By ending the lecture with this story, Skyhorse emphasized that words such as those will never degrade him because he can be seen, and he is visible.

“To those of you here who understand what it is like to be rendered visible only when it is convenient for you to be seen as other, criminal, or someone who has been told you don’t belong here in this country, invisible when you want to be seen as an American, let me say to all of you here, I see you,” Skyhorse said. “You belong here.”

Lauren Hernandez, freshman psychology major, introduced Skyhorse with high praise right before he began his lecture.

“This memoir reflects Mr. Skyhorse’s unwavering drive to tell his own story, to not let his experiences define him, to speak his own truth,” Hernandez said. “He exemplifies a lot of difficulties and dysfunctionalities we may have in our life; they do not define us and we cannot let ourselves be victimized by them.”

Following his lecture, the audience had a chance to ask Skyhorse questions.

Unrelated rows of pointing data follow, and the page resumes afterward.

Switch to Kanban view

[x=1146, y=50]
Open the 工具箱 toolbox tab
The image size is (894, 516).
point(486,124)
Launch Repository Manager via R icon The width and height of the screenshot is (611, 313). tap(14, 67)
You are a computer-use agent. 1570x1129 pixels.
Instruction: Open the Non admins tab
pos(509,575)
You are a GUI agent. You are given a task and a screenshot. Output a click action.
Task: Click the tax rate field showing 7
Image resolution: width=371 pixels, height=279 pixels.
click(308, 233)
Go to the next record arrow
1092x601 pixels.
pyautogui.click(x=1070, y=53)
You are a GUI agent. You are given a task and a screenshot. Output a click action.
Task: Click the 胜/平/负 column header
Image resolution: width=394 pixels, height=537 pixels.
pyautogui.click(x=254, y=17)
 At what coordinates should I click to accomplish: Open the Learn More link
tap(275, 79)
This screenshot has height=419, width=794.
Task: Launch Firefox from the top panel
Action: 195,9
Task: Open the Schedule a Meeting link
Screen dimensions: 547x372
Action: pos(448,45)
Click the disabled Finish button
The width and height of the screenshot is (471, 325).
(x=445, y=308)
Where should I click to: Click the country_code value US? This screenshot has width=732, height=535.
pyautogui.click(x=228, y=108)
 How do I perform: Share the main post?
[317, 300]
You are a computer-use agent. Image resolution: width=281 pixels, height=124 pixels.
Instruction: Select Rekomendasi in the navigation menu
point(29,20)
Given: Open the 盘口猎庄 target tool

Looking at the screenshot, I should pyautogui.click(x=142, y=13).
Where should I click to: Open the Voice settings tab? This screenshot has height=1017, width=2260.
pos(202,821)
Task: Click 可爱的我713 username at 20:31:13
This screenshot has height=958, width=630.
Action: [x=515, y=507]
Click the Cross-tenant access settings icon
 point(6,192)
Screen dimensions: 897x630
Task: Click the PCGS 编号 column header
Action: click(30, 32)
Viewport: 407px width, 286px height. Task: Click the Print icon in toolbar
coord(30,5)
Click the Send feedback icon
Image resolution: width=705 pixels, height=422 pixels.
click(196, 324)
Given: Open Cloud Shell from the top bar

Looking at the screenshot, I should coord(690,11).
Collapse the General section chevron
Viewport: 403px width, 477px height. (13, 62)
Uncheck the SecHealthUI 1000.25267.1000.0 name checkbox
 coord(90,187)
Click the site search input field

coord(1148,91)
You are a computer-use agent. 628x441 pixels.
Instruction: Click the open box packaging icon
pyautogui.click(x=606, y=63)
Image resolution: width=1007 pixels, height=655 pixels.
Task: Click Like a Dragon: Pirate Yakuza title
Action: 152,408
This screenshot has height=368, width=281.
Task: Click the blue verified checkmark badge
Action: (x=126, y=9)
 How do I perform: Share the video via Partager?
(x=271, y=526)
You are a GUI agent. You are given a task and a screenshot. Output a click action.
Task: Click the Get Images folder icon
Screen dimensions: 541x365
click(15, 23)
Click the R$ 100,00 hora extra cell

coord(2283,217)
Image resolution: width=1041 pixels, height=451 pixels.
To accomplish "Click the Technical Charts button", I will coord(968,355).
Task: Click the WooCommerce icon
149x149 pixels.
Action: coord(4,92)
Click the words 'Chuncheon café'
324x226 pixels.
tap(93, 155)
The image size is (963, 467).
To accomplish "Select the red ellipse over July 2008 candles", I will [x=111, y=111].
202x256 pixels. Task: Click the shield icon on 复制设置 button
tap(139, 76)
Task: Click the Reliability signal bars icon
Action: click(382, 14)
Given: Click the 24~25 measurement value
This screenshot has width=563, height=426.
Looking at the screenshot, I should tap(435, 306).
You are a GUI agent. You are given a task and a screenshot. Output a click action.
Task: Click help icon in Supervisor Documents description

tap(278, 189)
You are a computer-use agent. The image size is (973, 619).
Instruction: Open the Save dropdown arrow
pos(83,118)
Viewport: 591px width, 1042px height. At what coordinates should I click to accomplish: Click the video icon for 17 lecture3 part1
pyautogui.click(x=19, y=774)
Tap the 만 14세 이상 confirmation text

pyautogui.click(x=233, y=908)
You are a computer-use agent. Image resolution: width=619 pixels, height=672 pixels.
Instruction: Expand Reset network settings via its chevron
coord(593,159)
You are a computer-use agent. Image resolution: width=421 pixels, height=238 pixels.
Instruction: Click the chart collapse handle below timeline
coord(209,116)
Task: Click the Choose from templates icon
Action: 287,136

Several students came up to the two microphones set across each other at the front of the stage to ponder with him his writing ability, his ties to those mentioned in his book and his feelings toward his mother.

“It seems like your mother did something that could have been a serious offense, I feel like anybody would have resentment toward any person who has done this kind of thing, but she’s your mom,” Dora Varner, sophomore psychology major, said. “I’m wondering how that was for you.”

Skyhorse said that although not a day that goes by where he does not think of the hurt she has caused him, he has maintained a positive perspective through the practice of therapy, stating he would probably be in therapy for the rest of his life.

“There would be a lot more resentment if I hadn’t been in therapy for a long time,” Skyhorse said.